### THE PROBLEM
As an exercise in exact copying, transcribe the lines below from the one holding "How do I perform: Expand" through the last, with both ends included and pictures left out.

### DATA EXTRACT

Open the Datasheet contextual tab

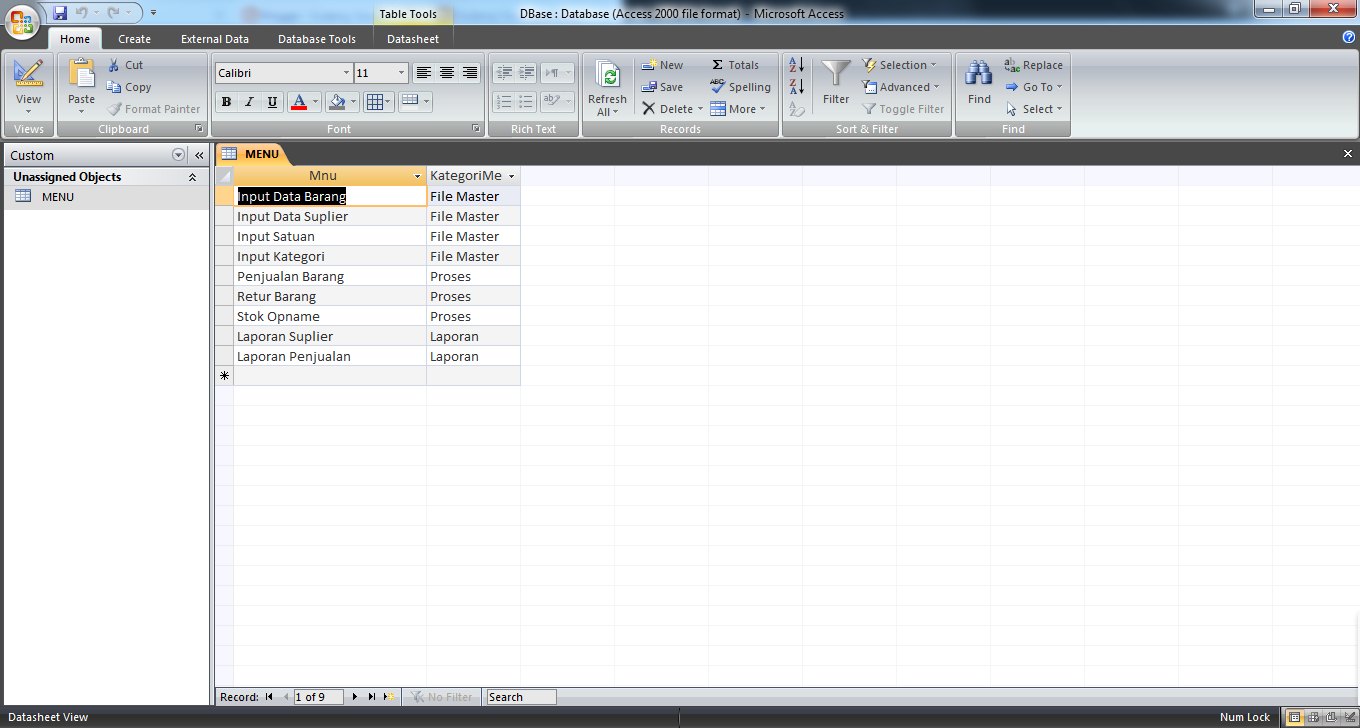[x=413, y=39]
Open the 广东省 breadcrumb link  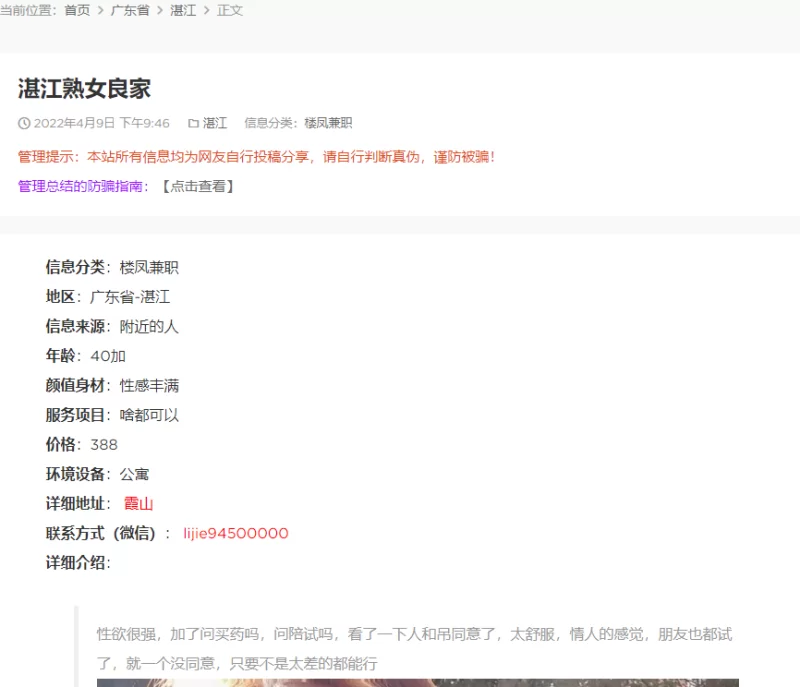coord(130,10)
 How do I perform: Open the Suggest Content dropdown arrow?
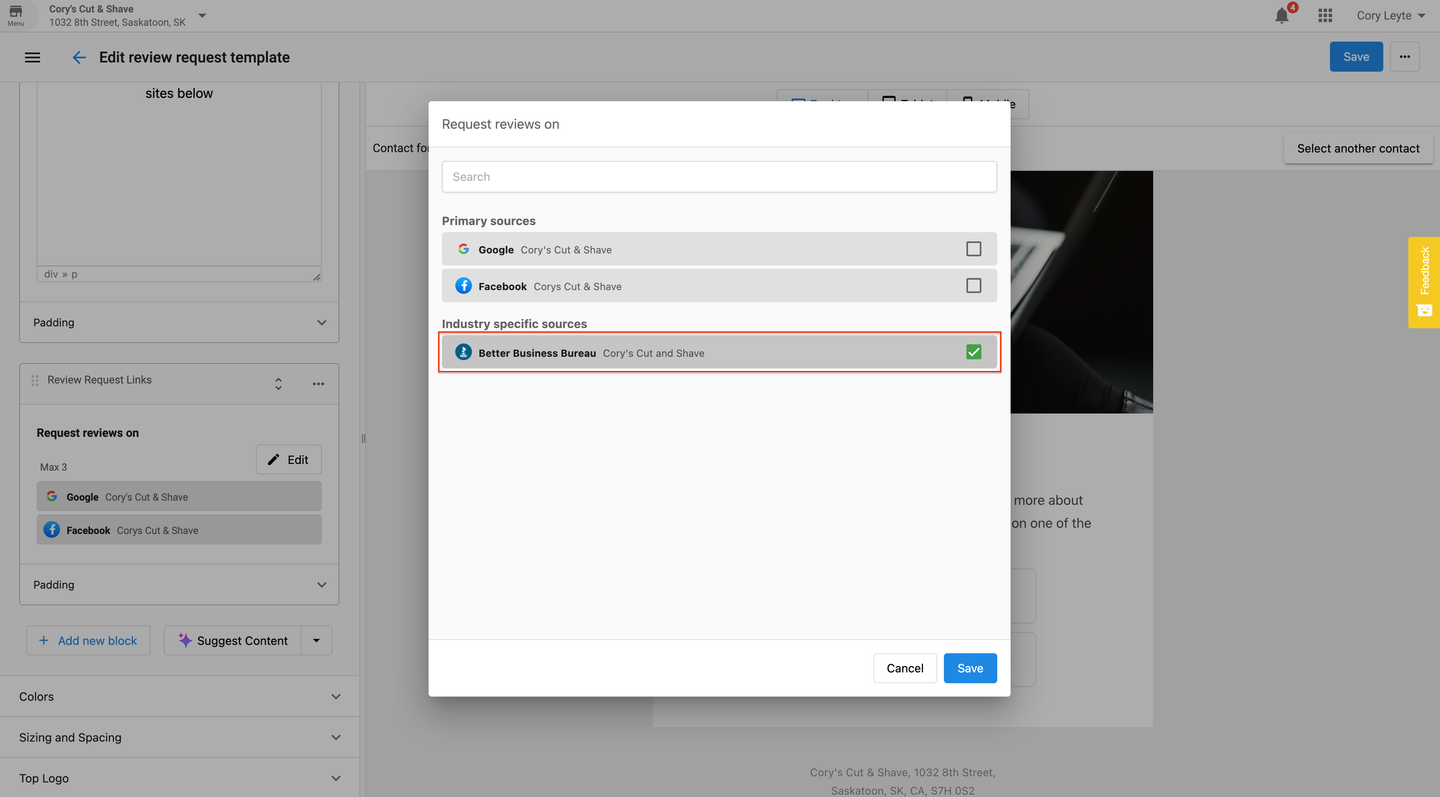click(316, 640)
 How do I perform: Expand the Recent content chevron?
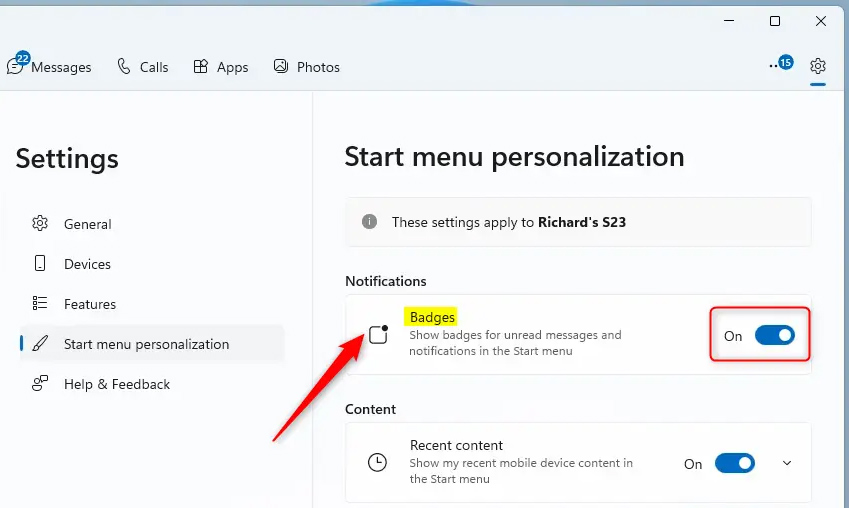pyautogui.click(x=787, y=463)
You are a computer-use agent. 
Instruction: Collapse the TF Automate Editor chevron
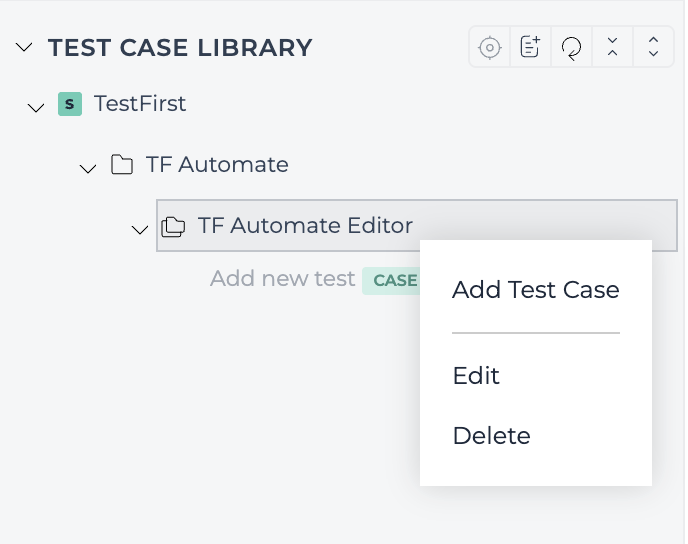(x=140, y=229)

### EXERCISE SOLUTION
 How do I perform: Expand the Recent content chevron?
pyautogui.click(x=787, y=463)
You are a computer-use agent. 
Instruction: Collapse the TF Automate Editor chevron
(x=140, y=229)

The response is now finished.